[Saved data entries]
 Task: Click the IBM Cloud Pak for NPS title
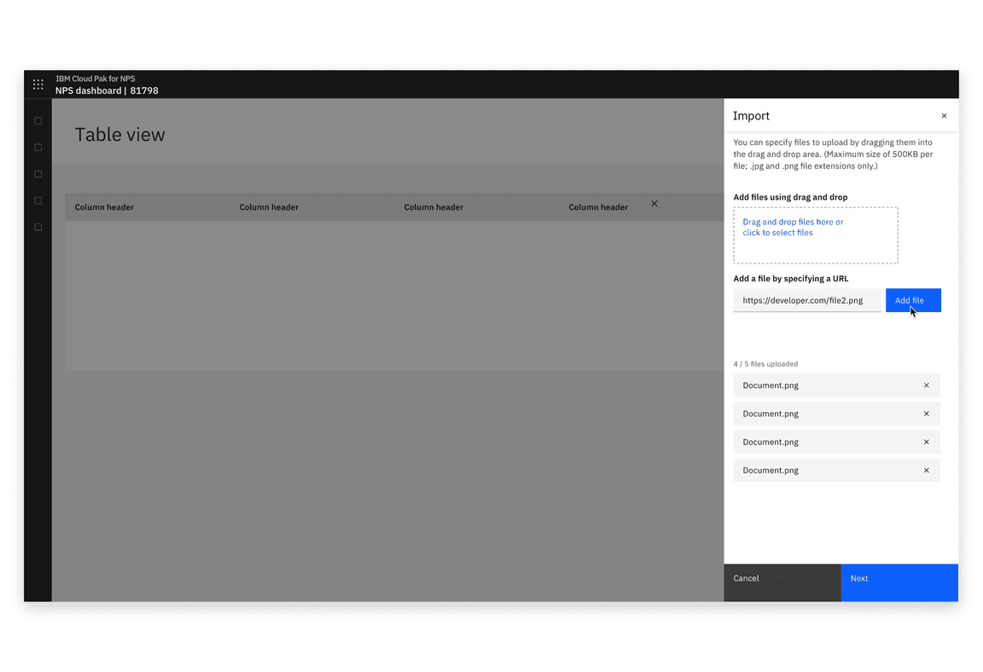pos(95,78)
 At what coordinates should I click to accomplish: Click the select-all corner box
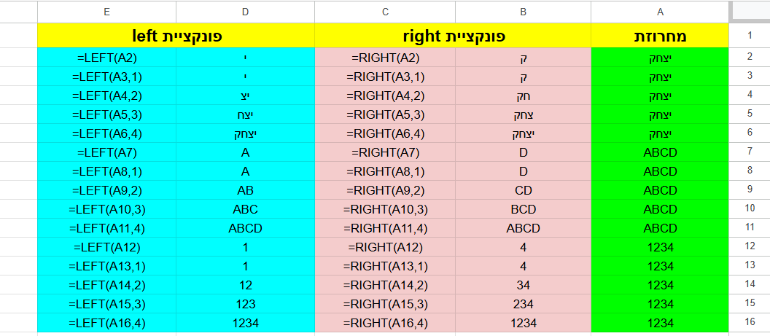[x=749, y=12]
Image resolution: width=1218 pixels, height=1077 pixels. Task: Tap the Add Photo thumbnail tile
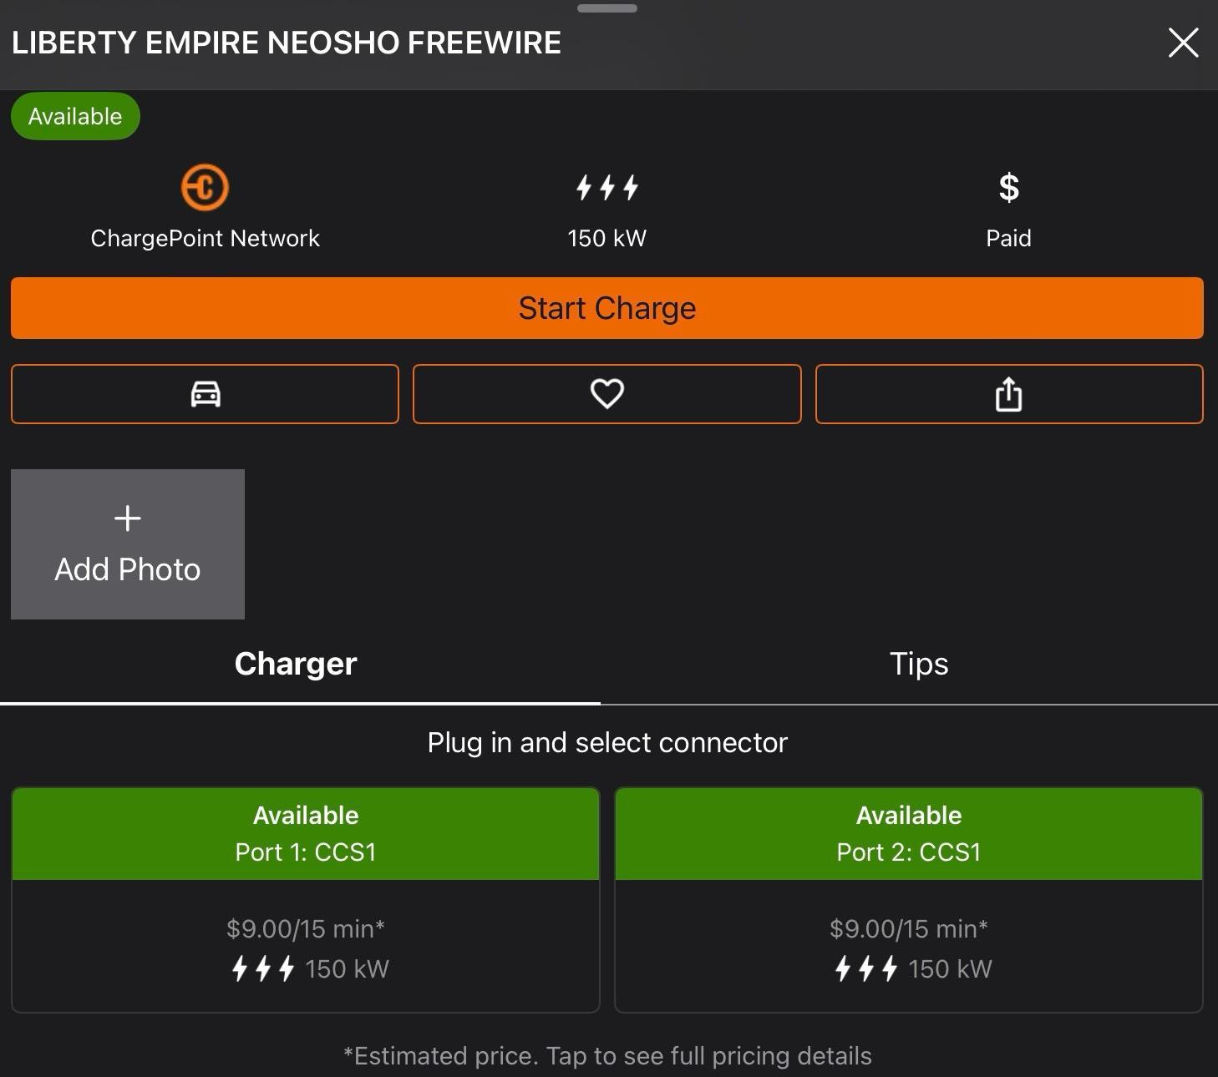pos(128,544)
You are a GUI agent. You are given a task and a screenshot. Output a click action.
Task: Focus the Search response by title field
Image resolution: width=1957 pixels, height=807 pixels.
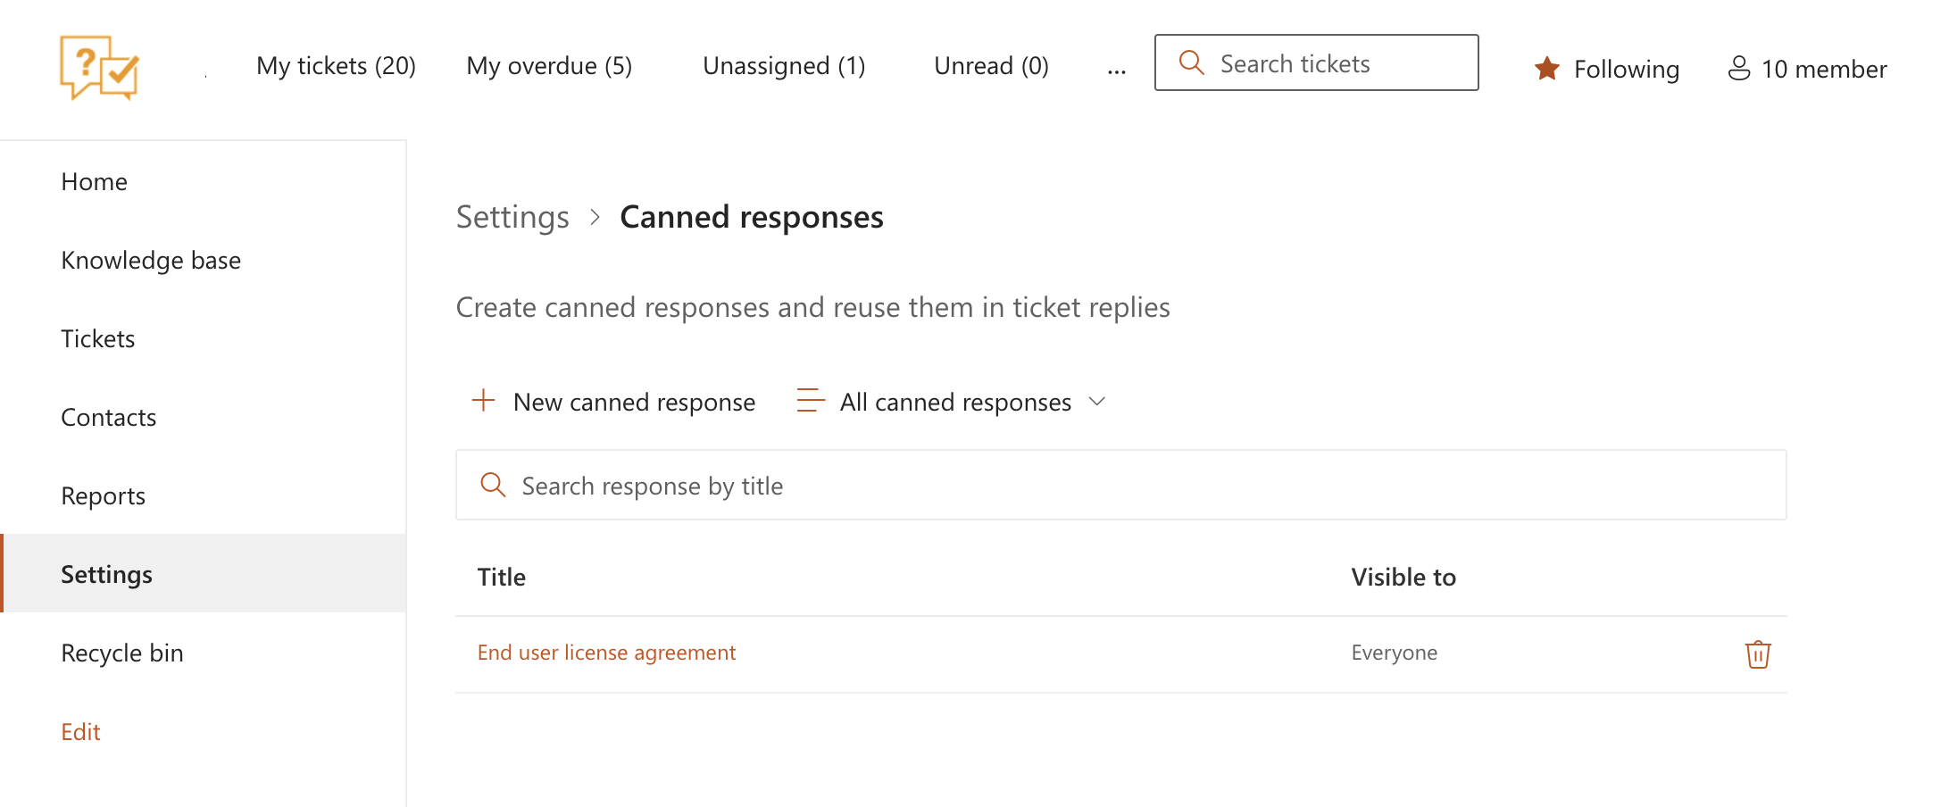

- **Brief**
Give back exactly the lines from the line with "Task: Focus the" through the end of the records, both included; keep all pictures out.

- **Answer box**
Task: Focus the Search response by title field
Image resolution: width=1957 pixels, height=807 pixels.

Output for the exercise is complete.